Between the years 1629 and 1651, the then Count of Aranda, Antonio Ximénez de Urrea, undertook a brutal witch hunt in the Aragonese towns of Épila and Almonacid de la Sierra (north), which resulted in the torture, ridicule and execution of several women designated as servants of the devil by different signs interpreted as diabolical by their judges.
A story that was submerged in the waters of oblivion and that the historian and researcher Carlos Garcés recovered in his book “The witches and the countess. Hunting for women in Épila and Almonacid, and the witches of Trasmoz”, an exciting story, which is It is based on a meticulous search of the documents that are still preserved on these processes in archives of Bordeaux (France) and in the Spanish archives of Lérida, Zaragoza and Huesca.
As the author explains in an interview with EFE, it is a history book about women on both sides of the board: those falsely accused of being witches due to comments, rumors or evidence prepared on the one hand, and on the other, the Countess of Aranda, Luisa de Padilla, wife of the promoter of these bloody trials and one of the most important writers of the 17th century.
In her new book, Garcés talks about some women who they carried on their backs the fears and superstitions of a society who undressed them in search of the sign of the devil, who systematically tortured their bodies to force confessions and who finally executed them by hanging or burning.
Although some of these alleged witches were acquitted or simply banished, many others they paid with their lives after countless hours of torment.
One of them was Ana Marco, tried and executed in 1634 at the behest of a Capuchin friar, who simulated a “vomiting of spells” in the exorcism to which he was subjected to get rid of the supposed diabolical influence of this woman, who was blamed. In addition, damage to fruits and crops and the deaths of people and animals.
“So they wouldn’t torture her again, Ana Marco began to attribute curses to herself and to denounce other women as witches,” says Garcés in his book, who indicated that this type of behavior had already started three years earlier, with another supposed demoniac named Luisa Nuella, a great witch hunt in the area.

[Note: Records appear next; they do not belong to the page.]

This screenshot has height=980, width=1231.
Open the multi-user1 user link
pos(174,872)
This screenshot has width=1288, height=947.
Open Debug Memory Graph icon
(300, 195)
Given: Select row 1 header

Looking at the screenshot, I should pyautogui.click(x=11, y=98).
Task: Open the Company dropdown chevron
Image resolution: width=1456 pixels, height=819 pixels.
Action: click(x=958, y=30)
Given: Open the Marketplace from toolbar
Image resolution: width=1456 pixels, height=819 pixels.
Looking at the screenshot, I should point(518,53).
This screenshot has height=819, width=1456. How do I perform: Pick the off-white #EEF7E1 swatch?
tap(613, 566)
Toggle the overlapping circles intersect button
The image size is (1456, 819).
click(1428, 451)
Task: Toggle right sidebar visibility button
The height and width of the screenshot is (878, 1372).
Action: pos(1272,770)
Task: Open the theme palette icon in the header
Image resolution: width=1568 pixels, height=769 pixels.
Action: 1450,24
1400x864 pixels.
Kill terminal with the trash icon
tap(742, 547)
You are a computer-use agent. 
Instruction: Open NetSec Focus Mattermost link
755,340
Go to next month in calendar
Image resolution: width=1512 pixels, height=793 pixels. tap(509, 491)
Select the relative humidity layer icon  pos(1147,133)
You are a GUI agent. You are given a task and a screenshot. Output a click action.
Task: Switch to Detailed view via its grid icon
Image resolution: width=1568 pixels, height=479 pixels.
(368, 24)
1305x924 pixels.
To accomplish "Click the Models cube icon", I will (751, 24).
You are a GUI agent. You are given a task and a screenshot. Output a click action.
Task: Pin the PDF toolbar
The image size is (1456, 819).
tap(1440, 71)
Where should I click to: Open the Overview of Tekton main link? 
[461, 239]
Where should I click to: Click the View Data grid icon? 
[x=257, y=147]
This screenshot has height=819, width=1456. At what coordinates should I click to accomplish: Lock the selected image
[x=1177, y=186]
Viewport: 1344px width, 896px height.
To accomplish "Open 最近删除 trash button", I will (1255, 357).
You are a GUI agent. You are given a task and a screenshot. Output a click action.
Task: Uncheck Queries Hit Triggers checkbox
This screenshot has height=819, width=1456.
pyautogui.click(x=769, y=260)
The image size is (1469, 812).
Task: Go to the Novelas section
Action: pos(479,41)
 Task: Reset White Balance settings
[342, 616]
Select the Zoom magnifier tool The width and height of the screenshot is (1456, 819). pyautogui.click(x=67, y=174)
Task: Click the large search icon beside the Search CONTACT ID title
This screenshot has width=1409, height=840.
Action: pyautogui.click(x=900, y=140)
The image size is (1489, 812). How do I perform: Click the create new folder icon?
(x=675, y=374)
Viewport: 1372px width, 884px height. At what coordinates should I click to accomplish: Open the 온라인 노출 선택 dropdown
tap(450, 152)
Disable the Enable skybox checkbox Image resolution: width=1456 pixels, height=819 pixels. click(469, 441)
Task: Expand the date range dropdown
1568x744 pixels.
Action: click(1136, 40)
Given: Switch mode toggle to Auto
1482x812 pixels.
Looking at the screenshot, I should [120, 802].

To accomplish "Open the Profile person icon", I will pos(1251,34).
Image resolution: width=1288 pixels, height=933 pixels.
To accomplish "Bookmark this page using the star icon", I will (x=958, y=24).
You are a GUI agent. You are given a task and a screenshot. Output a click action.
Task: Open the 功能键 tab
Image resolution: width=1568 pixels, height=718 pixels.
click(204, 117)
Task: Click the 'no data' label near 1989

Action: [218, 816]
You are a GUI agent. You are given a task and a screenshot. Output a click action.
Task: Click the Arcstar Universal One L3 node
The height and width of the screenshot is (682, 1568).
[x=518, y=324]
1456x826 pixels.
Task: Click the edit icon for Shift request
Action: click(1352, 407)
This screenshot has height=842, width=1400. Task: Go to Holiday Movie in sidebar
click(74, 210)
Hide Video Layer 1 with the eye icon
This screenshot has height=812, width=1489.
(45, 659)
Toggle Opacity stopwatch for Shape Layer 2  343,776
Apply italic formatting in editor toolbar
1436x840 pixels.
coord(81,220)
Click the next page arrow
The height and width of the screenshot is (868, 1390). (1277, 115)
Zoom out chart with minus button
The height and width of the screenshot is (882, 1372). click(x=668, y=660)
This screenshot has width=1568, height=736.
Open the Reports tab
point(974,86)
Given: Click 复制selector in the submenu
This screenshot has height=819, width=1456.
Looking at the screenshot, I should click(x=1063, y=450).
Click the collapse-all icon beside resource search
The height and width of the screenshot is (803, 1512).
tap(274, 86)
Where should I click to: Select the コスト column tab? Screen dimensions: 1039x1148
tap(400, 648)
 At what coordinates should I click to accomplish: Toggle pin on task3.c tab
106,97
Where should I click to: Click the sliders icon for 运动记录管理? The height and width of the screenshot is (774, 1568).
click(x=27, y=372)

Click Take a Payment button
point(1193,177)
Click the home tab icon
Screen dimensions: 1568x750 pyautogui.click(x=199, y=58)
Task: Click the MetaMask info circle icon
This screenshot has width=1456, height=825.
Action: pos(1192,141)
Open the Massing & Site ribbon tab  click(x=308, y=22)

The woman died in 1634 with a garrote, a fate similar to that experienced in 1629 by Isabel Alcaide, whose mistake was to speak to some co-workers about the damage that the counts of Aranda had caused her when they expelled her from Épila.
Isabel Alcaide died without confessing, despite some torture that, according to the accusers, should have served for the accused “to say, declare and confess the deaths, evils and damages that she has done with her witchcraft and spells in the town of Épila and other places and parts of the present kingdom, as well in people as in animals and crops”.
Torture and death were also received in these trials by Luisa Nuella, Gracia Gascón and María Vizcarreta, hanged in Épila in 1651 and referred to by the author as “the last woman executed in Aragon and Spain for a witch”.
Forty years after the famous episode of the Salem witches (USA) and at a time when the witch hunt in Europe was coming to an end, María Vizcarreta, a midwife by trade, was accused of being a witch and of having killed a child of almost two years and a newborn son of the Justicia de Lumpiaque.
Despite the fact that the minutes of the process have not been preserved, a document prepared by a lawyer from Zaragoza at the request of the Count of Aranda reveals some of the keys to the trial.
“Valgate the devil, how beautiful you are”, These are the words that, according to the father of a 19-month-old boy, Vizcarreta said of his son as he lifted him up and gave him various parties.
The death of the child a little later and other spells that were imputed to him finally sealed the fate of this woman, on whose back the judges found, after washing him with holy water, a mark similar to a claw or claw, which according to the accusers was the devil mark. María Vizcarreta was publicly hanged in Épila in April 1651.
“One of the factors on which the interest that the book has aroused lies is that witches continue to form part of popular culture,” says Garcés, for whom “a good number of clichés, if not falsehoods, continue to be in force about these characters. , which history books like mine should try to dispel as far as possible”.